Randomized trials designed to evaluate limitation of exposure to invasive mechanical ventilation and oxygen supplementation in extremely preterm infants have shown modest effects on the occurrence of BPD (primary noninvasive respiratory support vs. mechanical ventilation and surfactant). Moreover, these approaches may have unintended consequences (lower vs. higher oxygen saturation targets) and may not decrease later respiratory morbidity in at-risk populations. Two meta-analyses published in 2016 describe the effects of the primary strategy of providing noninvasive positive pressure (CPAP) versus intubation and mechanical ventilation. These analyses had different approaches and their results differed somewhat. The meta-analysis from the Cochrane Library, using data from three trials, demonstrated decreased risk ratios for BPD (0.89; 95% CI 0.79, 0.99) and BPD or death (0.89; 95% CI 0.81, 0.97) with the strategy of applying and continuing CPAP soon after birth. This strategy was accompanied by significant reductions in the use of mechanical ventilation and surfactant administration.

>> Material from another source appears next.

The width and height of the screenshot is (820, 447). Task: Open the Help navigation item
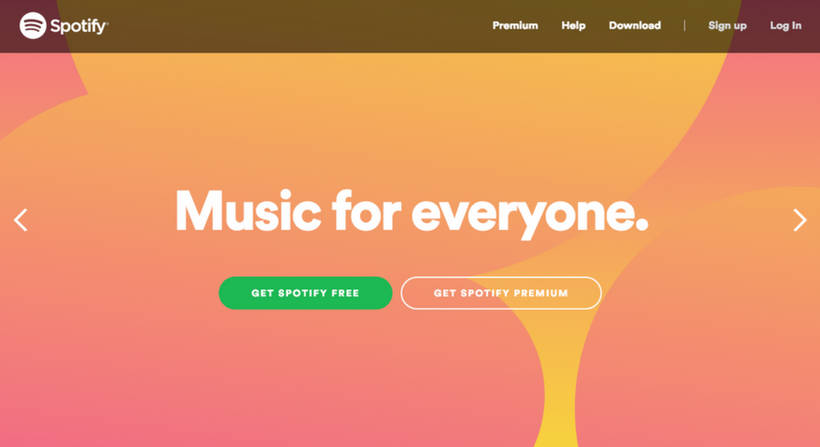pyautogui.click(x=573, y=26)
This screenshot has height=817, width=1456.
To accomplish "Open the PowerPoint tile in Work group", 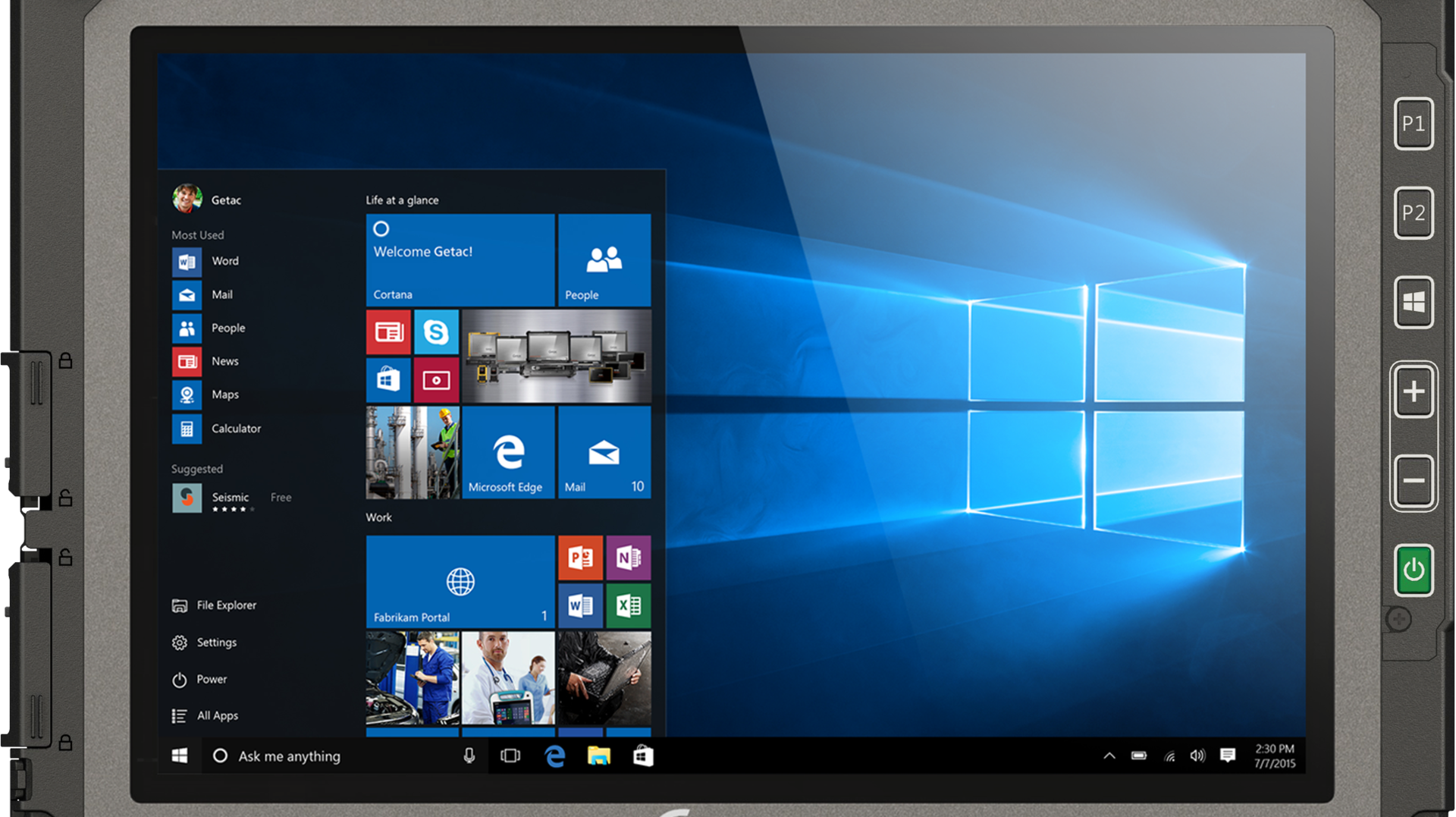I will [x=581, y=558].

The other study applied network meta-analyses to 2 of the 3 studies included in the Cochrane analysis, producing network odds ratios that had similar effect sizes as the reported risk ratios, but confidence intervals for BPD and BPD or death that crossed the null boundary. The implementation of noninvasive strategies has been widespread and short-term benefits may increase with use of noninvasive surfactant administration, for newborns meeting specific criteria . However, broad clinical implementation of a strategy to limit invasive mechanical ventilation has been also been associated with an increase in overall duration of respiratory support and worse lung function parameters at school age.

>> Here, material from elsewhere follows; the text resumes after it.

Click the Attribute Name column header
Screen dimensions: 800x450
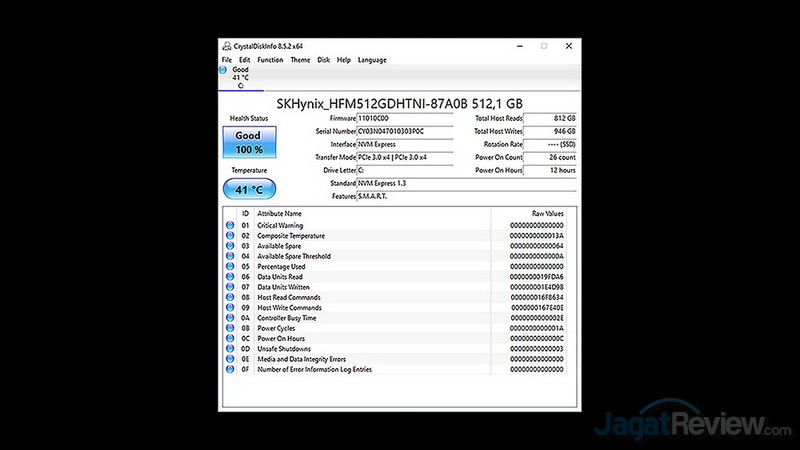[x=280, y=213]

The international Neonatal Oxygenation Prospective Meta-analysis (NeOProM) collaborative aligned study protocols and shared data to allow for an individual patient data meta-analysis of 5 double-blind randomized, controlled clinical trials. These studies compared oxygen saturation targets of 85% to 89% versus 91% to 95% for extremely preterm newborns receiving supplemental oxygen. Although the primary outcome of the collaborative was the effect of oxygen saturation targets on neurodevelopmental disability, the group analyzed secondary outcomes and sub-group effects. Importantly, mortality was increased in the lower oxygen saturation group up to 18 to 24 months corrected age, including at 36 weeks’ PMA (risk difference 2.5%; 95% CI 0.5, 4.5%). Severe necrotizing enterocolitis (NEC) was also increased with lower oxygen saturation targets (risk difference 2.3%; 95% CI 0.8, 3.8). Among survivors, BPD, defined as oxygen supplementation at 36 weeks’ PMA, was decreased by 5.6% (95% CI −8.5, −2.7%), relative risk (RR) 0.81 (95% CI 0.74, 0.90), an effect that was even greater in SGA infants (adjusted RR 0.54 (CI 0.37, 0.77). These results provide more direct insight into the effects of oxygen supplementation on the development of chronic respiratory disease in these vulnerable populations. However, the increase in mortality and NEC when targeting oxygen saturations < 90% suggests that more targeted strategies will be needed to improve respiratory outcomes.